Designing Ergonomic Office Furniture: What Actually Matters


“Ergonomic” has become a marketing term applied to any office furniture. A chair with armrests? Ergonomic. A desk that adjusts? Ergonomic.

But real ergonomic design is specific and measurable. Here’s what actually matters when designing custom office furniture.

The Basics of Seated Work

Human bodies aren’t designed for prolonged sitting. Ergonomic furniture minimizes the damage.

Key measurements:

  • Seat height: Feet flat on floor, thighs horizontal
  • Desk height: Forearms horizontal when typing, shoulders relaxed
  • Monitor distance: Arm’s length, top of screen at or slightly below eye level
  • Chair depth: 2-3 fingers between seat edge and back of knee

These numbers vary by individual. That’s why custom matters.

Where Mass-Produced Fails

Standard office furniture assumes an “average” user who doesn’t exist. The 5’2” person and the 6’4” person get the same desk height.

Common problems I see:

  • Desks too high for shorter users (shoulders hunched up)
  • Desks too low for taller users (spine curved forward)
  • Chairs that don’t adjust enough for the actual user
  • Monitor setups that encourage neck strain

Custom Solutions

Height-customized desks: Build to the specific user’s measurements. Sounds obvious, but surprisingly rare.

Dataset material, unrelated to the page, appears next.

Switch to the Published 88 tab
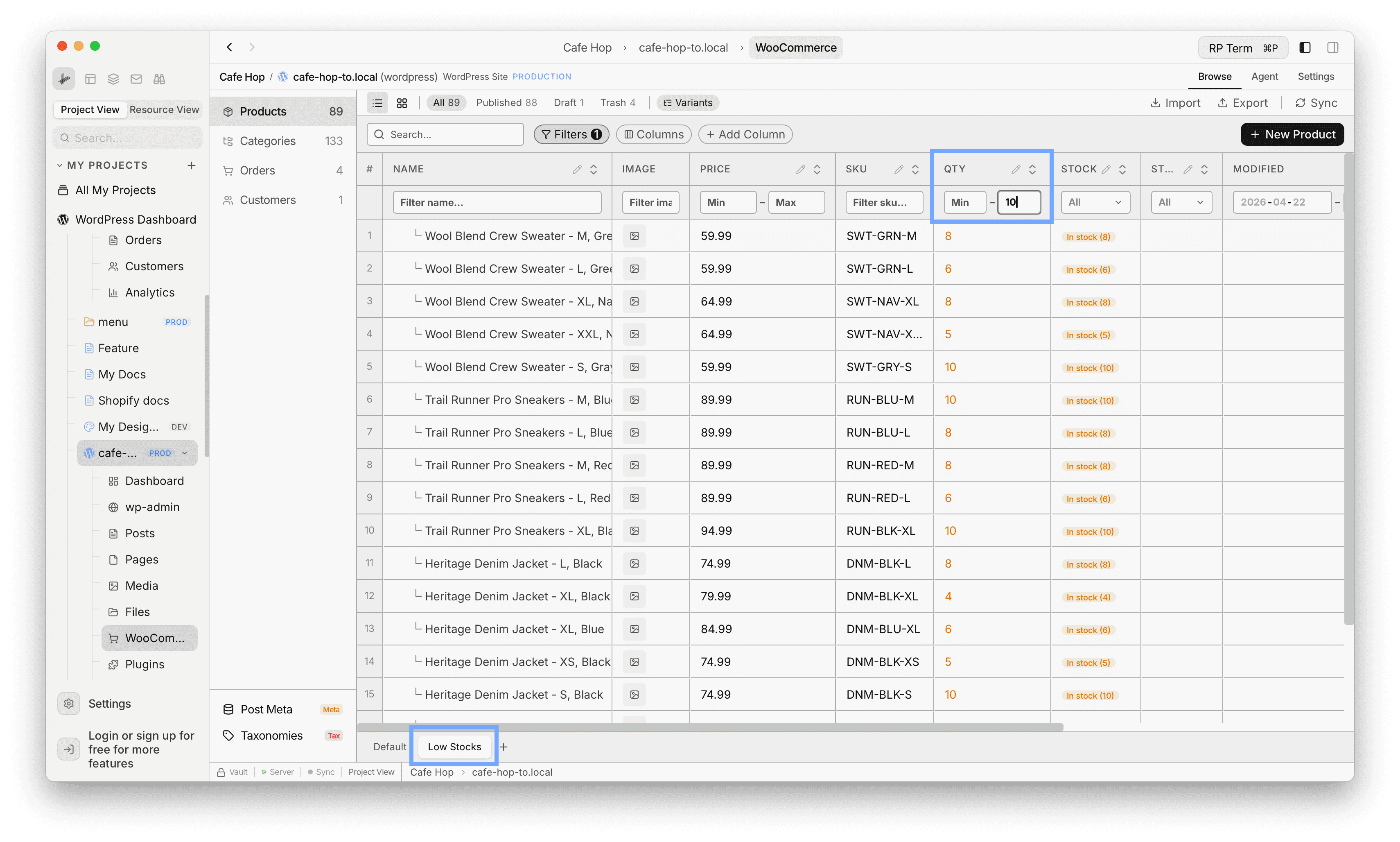point(506,103)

Integrated adjustability: Built-in mechanisms for standing/sitting transitions, sized appropriately for the individual.

Task-specific surfaces: Different work (writing, typing, drawing) benefits from different surface heights and angles.

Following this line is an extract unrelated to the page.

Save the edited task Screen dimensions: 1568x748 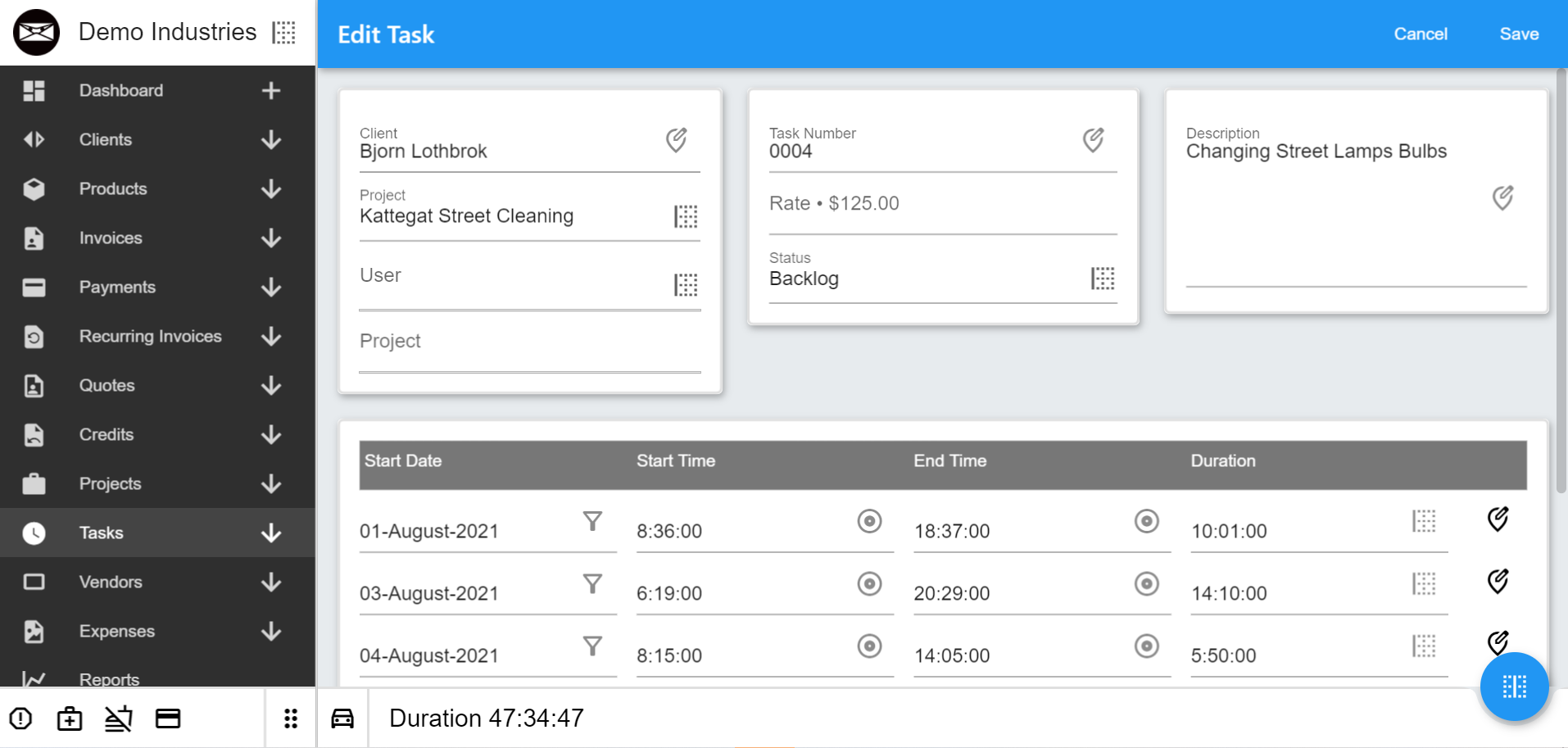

Storage placement: Position frequently-used items within easy reach without twisting or stretching.

The Sit-Stand Question

Standing desks address sitting health concerns but create new ones. All-day standing isn’t healthier than all-day sitting.

What works: easy transitions between sitting and standing, encouraged throughout the day.

Design considerations:

  • Transition must be effortless (motorized or well-balanced manual)
  • Surface height range must accommodate both positions for the specific user
  • Monitor adjusts with surface or is positioned for both heights
  • Anti-fatigue mat for standing periods

Materials That Matter

Ergonomics extends to materials:

Work surfaces: Matte finishes reduce glare. Proper edge profiles avoid pressure points on wrists.

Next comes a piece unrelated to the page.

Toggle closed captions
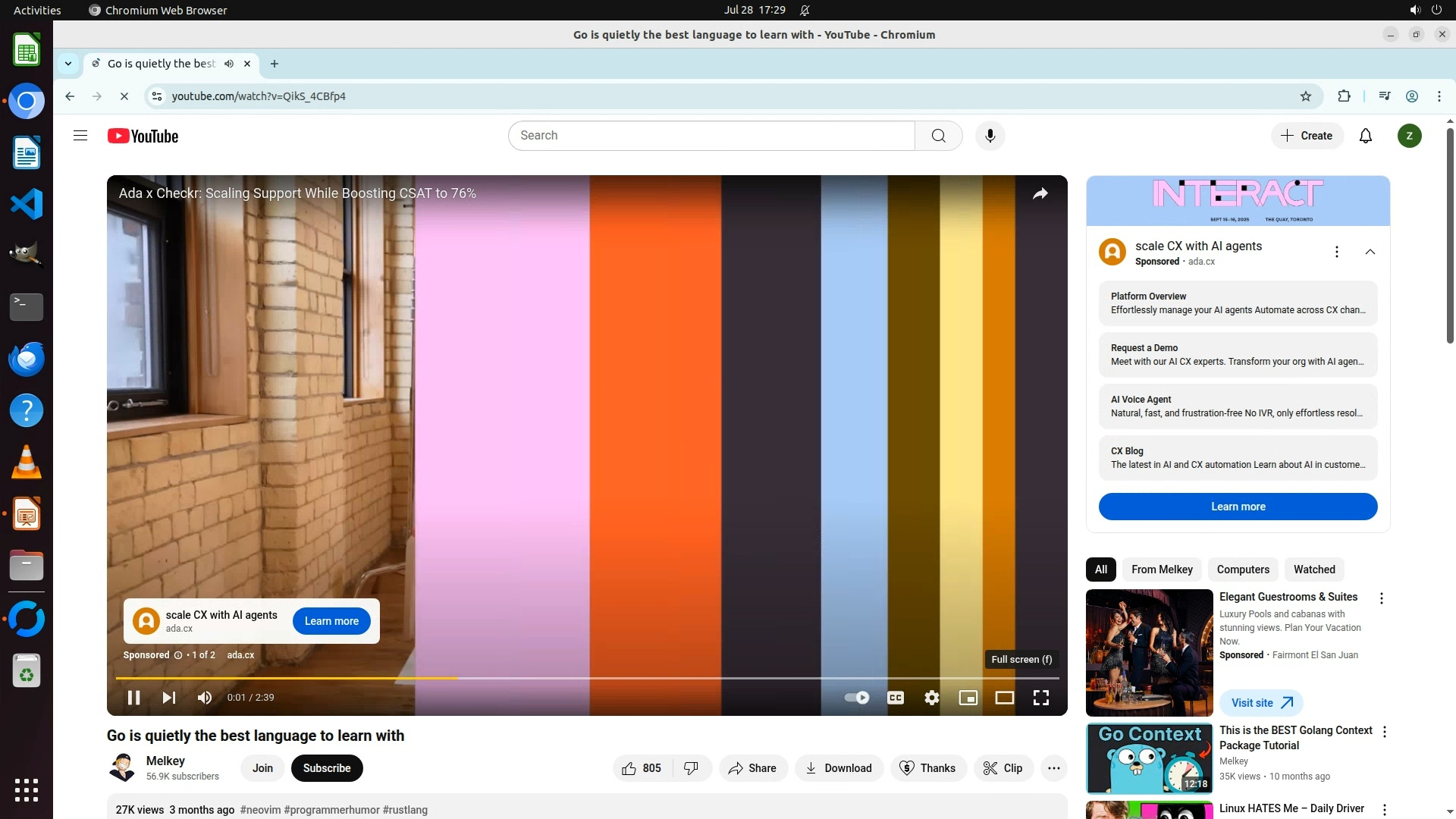The image size is (1456, 819). click(x=896, y=698)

Seating surfaces: Breathable materials for long sessions. Appropriate cushioning that doesn’t bottom out.

Touch points: Smooth, splinter-free surfaces for areas of frequent contact.

Getting Measurements Right

For custom ergonomic pieces, I measure the actual user:

  1. Seated measurements: Floor to back of knee, back of knee to back of buttocks, shoulder width
  2. Standing measurements: Floor to elbow (bent 90°), floor to eye level
  3. Usage observation: Watch how they actually work, not how they describe working
  4. Existing furniture audit: What’s not working with their current setup?

This takes 30-45 minutes but prevents expensive mismatches.

Beyond Individual Pieces

True office ergonomics considers the whole environment:

  • Lighting (natural and artificial)
  • Screen positioning and quality
  • Movement opportunities (reasons to get up)
  • Temperature and air quality

Custom furniture is one component of a larger system.

The Business Case

Ergonomic custom furniture costs more upfront. The case for it:

  • Reduced injury and associated costs
  • Improved productivity from comfortable workers
  • Longer useful life than adjustable furniture that breaks
  • Signal that employee wellbeing matters

For home offices, the calculation is personal: how much is your physical comfort worth over years of daily use?


Practical ergonomic principles for custom office furniture design.